Somewhere in New Jersey, she was picked up by a truck driver. They went all the way to Virginia together.

“I thought he was a nice guy,” she said. “He was doin’ a lot of pills, reds and stuff, and he’d sing the songs right along with the radio, and he knew every word. We come to some place, a truck stop they call it. They had a separate restaurant, just for truck drivers. He gave me some pills and I took them. I didn’t care, and we drank some beer.”

They stayed there all night, and the driver passed her around to five other drivers.

“I didn’t mind,” she said flatly. “It was better than Albany. But when I woke up in the morning in the woods beside that place, they were all gone, every last one of them. I left my shoes in one of the trucks, and I only had $4. So I had to hitchhike. Some old farmer picked me up. He wanted to take me someplace, but he was so old, man. I said no, and he got mad and left me out on the road in the middle of the night.”

It took her six days to reach Jacksonville. She stayed there for a while, living on the beach. There were a lot of sailors in town, she said, and they liked her. “Nobody liked me in Albany,” she said. “They used to laugh, I was too fat.” One of the sailors took her to Daytona on the Fourth of July weekend, then left without her. She had been here ever since.

“It’s nice here,” she said. “The dudes here are nice.”

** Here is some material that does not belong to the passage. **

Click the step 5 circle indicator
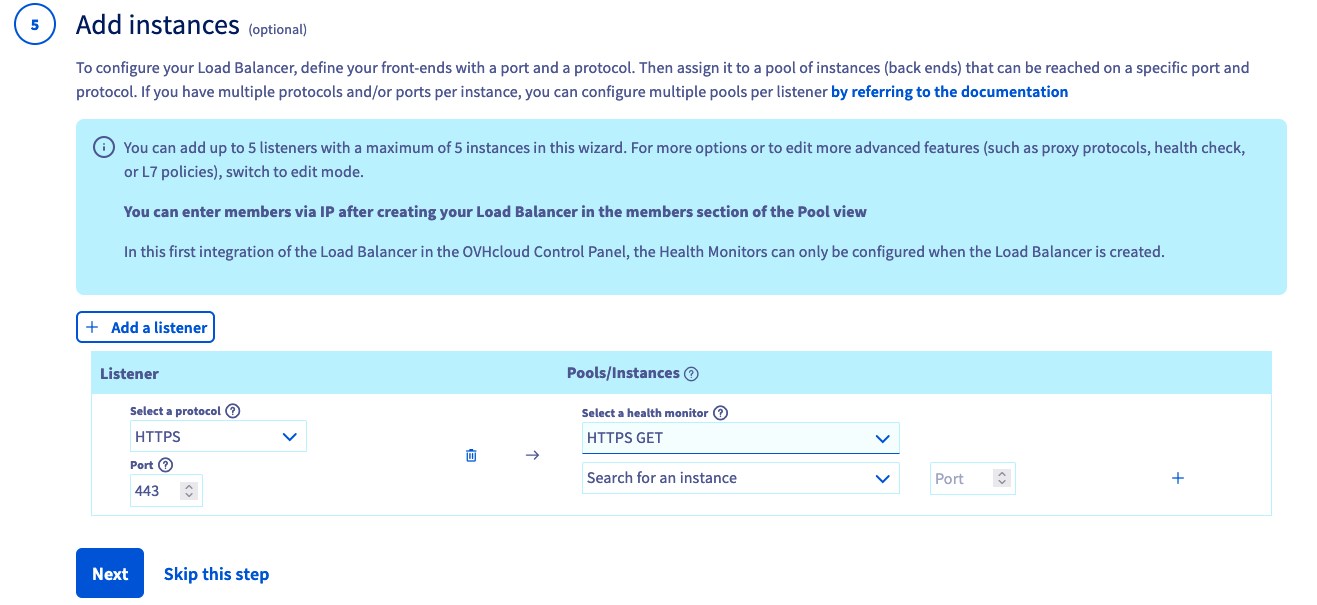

A few more beach rats arrived, and she seemed nervous.

“I gotta go,” she said. “There’s a guy over there I don’t wanna talk to.”

Her eyes were bright with panic. She got up quickly, and we walked together back to the boardwalk. An enormous fat man in green shorts lay on a bench, his hair cut short, his eyes pinwheeling, fanning himself with a pocket mirror.

It was dark now. Two scrawny men with junkie eyes stood in front of Lacey’s Beachware, watching the evening’s arrivals from the small towns of Florida and Georgia.

“Why don’t you go home, Kathy?” I said.

“I don’t ever want to go home,” she said, her voice rising. “I don’t want to go home ever again.”